**Task brief:** Pick up the article on stone-smashing capuchins after its last sentence and keep writing it.

**Text section:**
:::
Five ways that stone-smashing capuchins show that humans aren’t so special

Alex Lane
Five by five
Published in
4 min readOct 24, 2016

5x5 Capuchin monkeys who smash rocks together have cast doubt on the idea that making tools is unique to humans, and shed light on the inspiration for early tools.

Karl Pilkington will probably turn this into a story about monkeys using Philips screwdrivers to make Ikea furniture, but I see it as another clue that intelligence is a phenomenon that can be measured on a sliding scale across species.

The Brazilian wild bearded capuchin monkeys studied by Tomos Proffitt, an archaeologist at the University of Oxford, weren’t actually making tools to carve wood or cut meat, they were trying to turn the quartz or lichen on the rocks into a dust they could eat.

An unintentional byproduct of the rock-breaking was sharp-edged flakes and broken stone cores, which look like the rocks traditionally interpreted as evidence of early stone technology because they do not happen naturally. The researchers even excavated flaked hammer-stones which would traditionally be considered flaked artefacts, if it wasn’t for the modern-day capuchins merrily making more.

A Brazilian capuchin making tasty stone dust (T. Falótico)

1 Tool-making could have arisen from these accidental flakes The discovery of archaeological sites often accidental, so there are huge gaps in the evolutionary chain from the common ancestors of modern primates and hominids, and where on that chain they started using tools. Prehistoric inventions are often assumed to be as much about opportunity as inspiration, and the capuchins here were seen to re-use broken hammer-stones as fresh hammers, they didn’t use the flakes for cutting or scraping. Maybe they’re not smart enough, but it would only take one early ape-man to pick up a flake and use it for something new.

2 Advanced tools are still exclusive to humans, but how far? The researchers are clear that there’s no suggestion that primates were involved at sites where stone-aged tools have been identified from more than three million years ago. Nevertheless, with evidence of nut-cracking and other tool use among capuchins, as well as evidence of crude stone tool creation among West African chimps in prehistoric times, it’s going to be difficult to claim that advanced tool use is purely human territory. If creating tools to interact with our environment is a characteristic of intelligence, then it starts to look like steps along a scale of how tools are taken from one purpose — cracking rocks and nuts — and applied to another, like scraping meat from bones or the inside of fruit.
:::
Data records
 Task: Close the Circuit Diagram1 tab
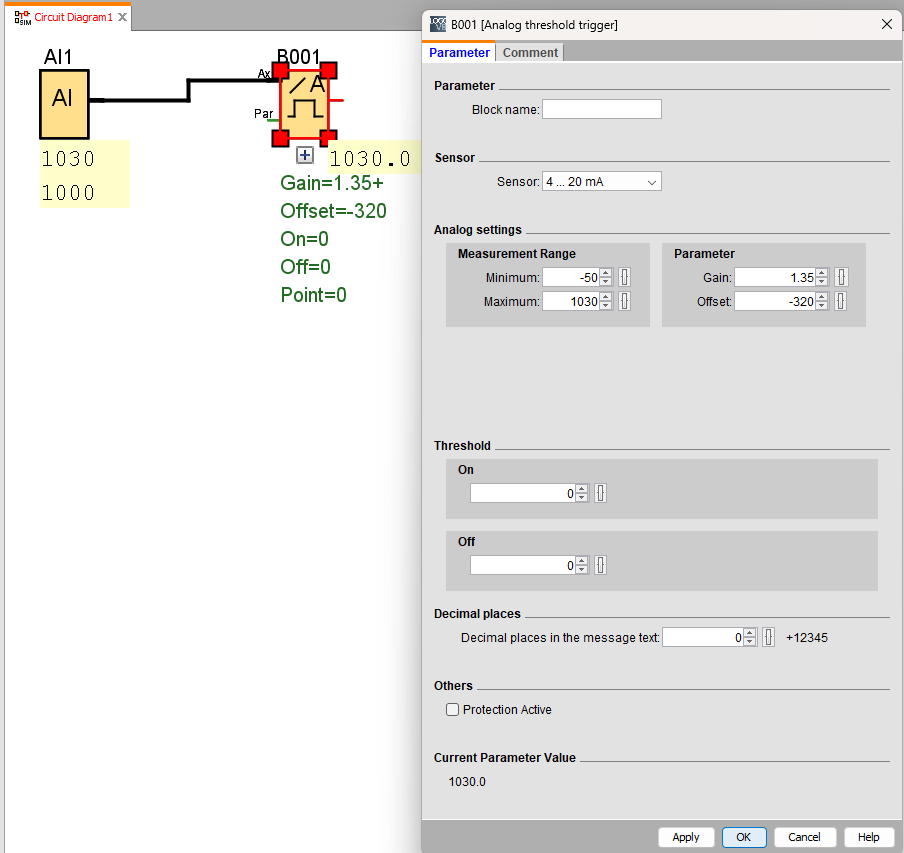click(122, 18)
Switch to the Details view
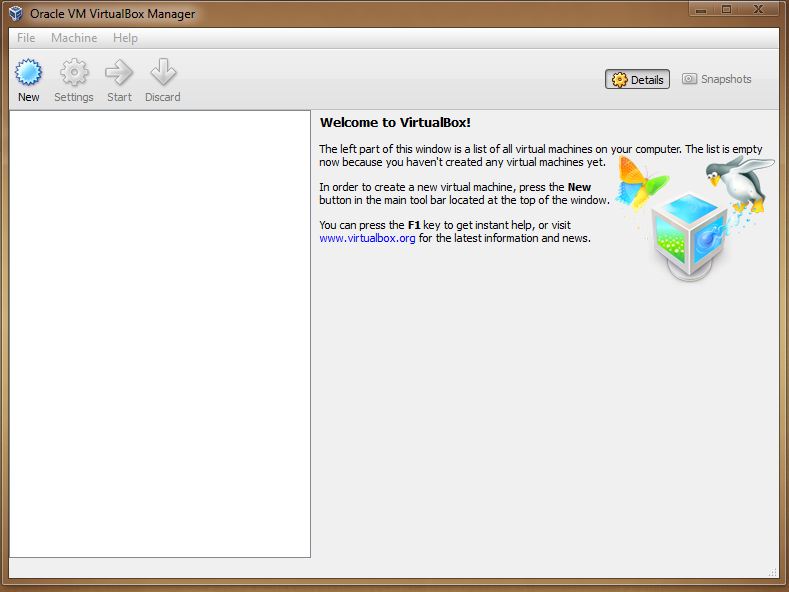This screenshot has width=789, height=592. (637, 80)
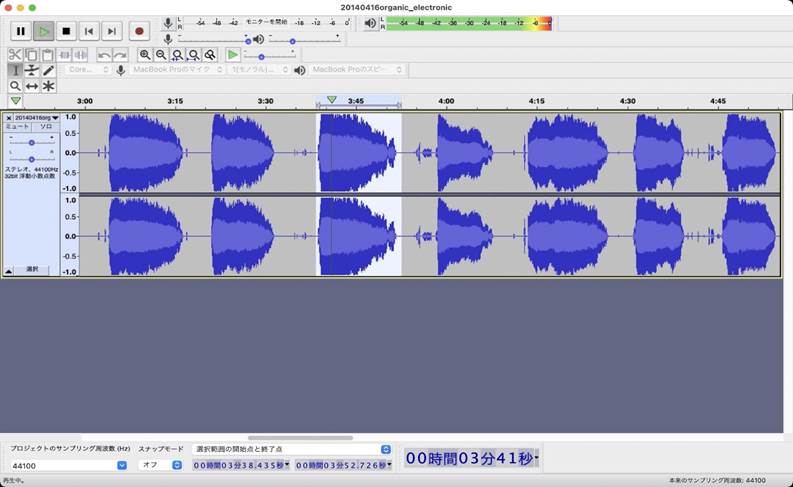The width and height of the screenshot is (793, 487).
Task: Activate the Multi-tool asterisk icon
Action: coord(48,86)
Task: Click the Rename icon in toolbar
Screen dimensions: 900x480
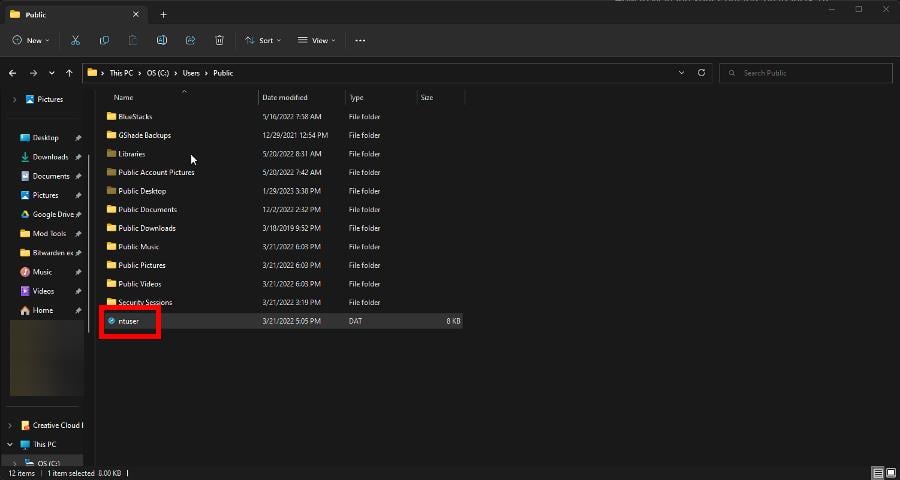Action: point(161,40)
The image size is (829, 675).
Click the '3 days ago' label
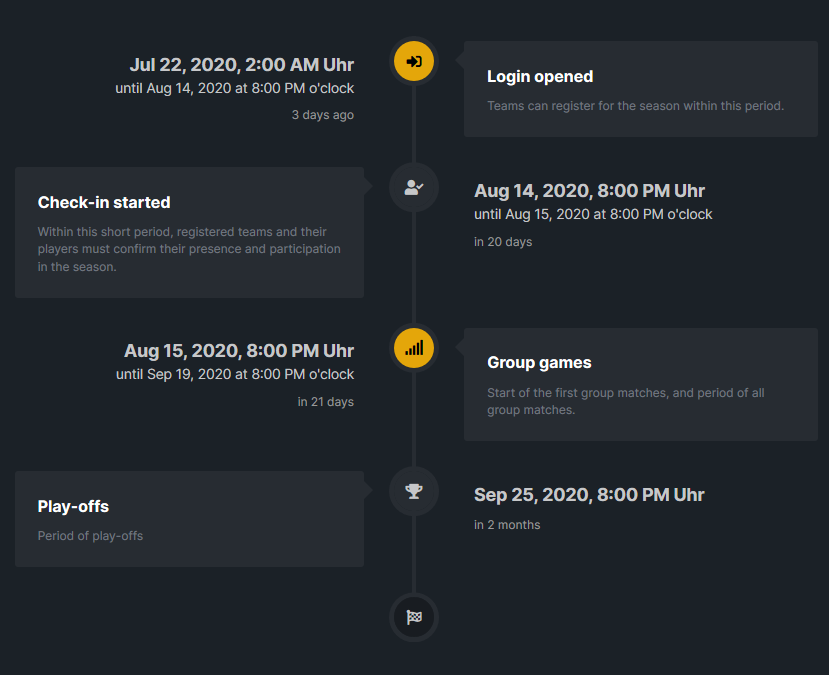click(x=323, y=115)
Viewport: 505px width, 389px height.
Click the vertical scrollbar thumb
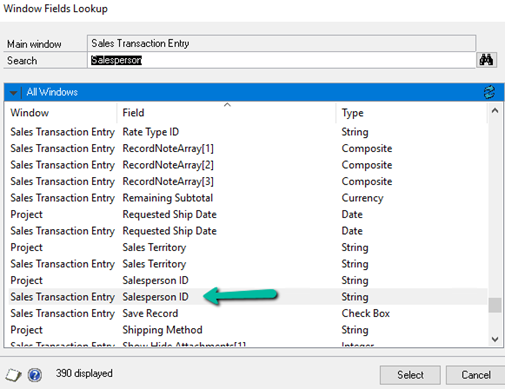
:::
**Task answer:**
3 Is this a cultural behaviour? Proffitt’s not a primatologist, so he’s more interested in whether the stone flakes look like artefacts that archaeologists use to infer tool use by the ancestors of modern humans. Capuchins (the genus Cebus) are a well-studied non-human primate with one of the widest ranges of innovative gestures, cultural behaviours for foraging and food processing, and social rituals among non-ape species.

Self-medication: a female bonobo selects a the stem of a plant for stripping (LuiKotale Bonobo Project/Max Koelbl)

4 Self-medicating animals are another mystery Mammals are well-known for eating unusual foods that don’t fit their diets — cats who eat grass appear to use it as a dietary supplement. Other animals have been documented eating odd substances with limited nutritional value because they seem to like the taste, have health benefits or even have psychoactive properties (the study is called Zoopharmacognosy). What are the benefits of the the quartz dust or ground-up lichen it contains, do the monkeys learn to eat it or are they following an instinctive knowledge?

5 This is speculative science giving itself a reality check I was surprised to see that Profitt and his team are archaeologists, not primatologists. Popular archaeology shows like Time Team would have you believing in prehistoric stew because they found a few beans, and it’s easy for specialists in fields like paleontology and evolutionary biology to speculate wildly on thin evidence. This research warns paleontologists that they should be careful that their ancient stone flakes are really hominid artefacts, and that it’s important to have a broad awareness of related disciplines.

Michael Haslam, a co-author also from the University of Oxford, told The Guardian: “The fact that we have discovered monkeys can produce the same result does throw a bit of a spanner in the works in our thinking on evolutionary behaviour and how we attribute such artefacts.”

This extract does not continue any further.